··· DATA FOR ANALYSIS ···
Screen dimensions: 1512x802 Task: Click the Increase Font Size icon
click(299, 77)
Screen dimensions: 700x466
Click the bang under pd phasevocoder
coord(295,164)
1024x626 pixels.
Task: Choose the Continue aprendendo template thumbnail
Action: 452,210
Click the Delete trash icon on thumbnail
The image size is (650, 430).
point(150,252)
···
**WHAT THE TASK ASKS**
Your answer must be the full set of records above, reproduced exactly.

**YOUR RESPONSE**
Screen dimensions: 1512x802 Task: Click the Increase Font Size icon
click(299, 77)
Screen dimensions: 700x466
Click the bang under pd phasevocoder
coord(295,164)
1024x626 pixels.
Task: Choose the Continue aprendendo template thumbnail
Action: 452,210
Click the Delete trash icon on thumbnail
The image size is (650, 430).
point(150,252)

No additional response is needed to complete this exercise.